Cognitive dissonance in meat-eaters English talk by David Leonard, MSc. (Austria)
Franz von Sales: Seminar room, ground floor
Cognitive dissonance in meat-eaters and effective vegan advocacy
The phenomenon of cognitive dissonance in meat-eaters is well established in the literature, but little understood. In particular, it is unclear which of the competing cognitive dissonance models is at play. This distinction is important, however, as each of the different models suggest alternative strategies which may employed by vegan advocates to increase the persuasive impact of their communications. The question is: can we be more effective by properly preparing our audience, rather than changing our message.
This issue is explored using an experimental design, whereby the
success of an (ethical) vegan advocacy message is measured across groups of participants, whose receptiveness is promoted through a variety of scalable interventions derived from the cognitive dissonance literature. Attitude change resulting from exposure to the vegan advocacy message was deemed successful according to the degree that participant attitudes moved closer to those of the vegan advocates who took part in this project during the 2016 CARE Conference in Warsaw.

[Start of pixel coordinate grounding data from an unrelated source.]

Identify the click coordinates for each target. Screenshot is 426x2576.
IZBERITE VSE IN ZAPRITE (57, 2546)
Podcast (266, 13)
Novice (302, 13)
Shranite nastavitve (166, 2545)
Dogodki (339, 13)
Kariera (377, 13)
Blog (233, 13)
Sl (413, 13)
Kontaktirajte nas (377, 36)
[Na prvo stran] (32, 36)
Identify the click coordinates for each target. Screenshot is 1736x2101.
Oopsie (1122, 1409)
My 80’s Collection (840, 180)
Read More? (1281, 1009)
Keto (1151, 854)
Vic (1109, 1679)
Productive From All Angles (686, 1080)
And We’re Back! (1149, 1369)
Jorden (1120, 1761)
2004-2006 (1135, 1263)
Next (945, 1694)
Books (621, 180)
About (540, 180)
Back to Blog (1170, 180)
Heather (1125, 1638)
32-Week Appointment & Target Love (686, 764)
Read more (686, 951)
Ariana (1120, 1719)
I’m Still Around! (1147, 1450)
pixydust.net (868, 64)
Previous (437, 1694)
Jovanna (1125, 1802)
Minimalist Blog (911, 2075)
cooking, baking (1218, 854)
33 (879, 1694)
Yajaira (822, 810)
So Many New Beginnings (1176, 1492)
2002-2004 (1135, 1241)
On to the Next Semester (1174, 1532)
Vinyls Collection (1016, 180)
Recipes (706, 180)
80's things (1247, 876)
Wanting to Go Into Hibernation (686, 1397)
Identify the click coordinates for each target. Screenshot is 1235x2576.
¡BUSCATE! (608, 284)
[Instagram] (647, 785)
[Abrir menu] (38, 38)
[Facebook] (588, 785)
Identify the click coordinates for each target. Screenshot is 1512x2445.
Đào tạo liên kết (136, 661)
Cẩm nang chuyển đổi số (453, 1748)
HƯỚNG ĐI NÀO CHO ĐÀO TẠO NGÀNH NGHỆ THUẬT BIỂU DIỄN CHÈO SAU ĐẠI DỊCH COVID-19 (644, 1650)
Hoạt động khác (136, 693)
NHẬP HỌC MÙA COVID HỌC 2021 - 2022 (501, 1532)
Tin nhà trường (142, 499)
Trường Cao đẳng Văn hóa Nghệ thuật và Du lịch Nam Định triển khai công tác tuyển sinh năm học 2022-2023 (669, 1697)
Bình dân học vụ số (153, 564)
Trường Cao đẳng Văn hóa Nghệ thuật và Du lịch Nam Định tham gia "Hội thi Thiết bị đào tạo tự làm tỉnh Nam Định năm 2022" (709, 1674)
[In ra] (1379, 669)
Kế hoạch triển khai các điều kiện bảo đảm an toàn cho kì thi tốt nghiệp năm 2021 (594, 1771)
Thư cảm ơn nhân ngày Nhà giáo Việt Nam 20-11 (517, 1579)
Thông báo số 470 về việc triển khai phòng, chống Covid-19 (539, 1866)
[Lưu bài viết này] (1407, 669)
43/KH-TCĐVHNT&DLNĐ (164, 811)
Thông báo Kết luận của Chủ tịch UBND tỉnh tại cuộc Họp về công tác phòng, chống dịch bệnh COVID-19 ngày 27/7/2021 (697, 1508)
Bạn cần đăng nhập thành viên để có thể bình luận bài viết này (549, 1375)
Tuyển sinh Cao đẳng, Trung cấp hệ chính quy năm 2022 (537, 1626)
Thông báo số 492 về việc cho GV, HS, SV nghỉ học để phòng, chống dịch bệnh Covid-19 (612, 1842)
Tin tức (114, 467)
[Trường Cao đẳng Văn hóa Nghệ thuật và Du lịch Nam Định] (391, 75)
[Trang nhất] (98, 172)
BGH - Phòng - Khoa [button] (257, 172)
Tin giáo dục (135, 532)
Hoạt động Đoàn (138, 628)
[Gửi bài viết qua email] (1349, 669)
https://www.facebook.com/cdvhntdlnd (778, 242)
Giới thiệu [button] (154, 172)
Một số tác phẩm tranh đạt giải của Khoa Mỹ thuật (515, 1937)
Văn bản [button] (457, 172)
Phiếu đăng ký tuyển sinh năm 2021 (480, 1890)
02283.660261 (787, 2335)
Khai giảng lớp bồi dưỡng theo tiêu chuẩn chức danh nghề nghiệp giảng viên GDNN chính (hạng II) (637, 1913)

The results show that exposure to the vegan advocacy message alone was able to shift some specific cognitions in the desired direction, but did not produce a statistically significant impact on holistic audience attitudes towards the use of animals for food. However, the addition of a simple intervention – which can be easily applied by activists in personal advocacy situations – was found to increase the persuasive impact of the ethical vegan message.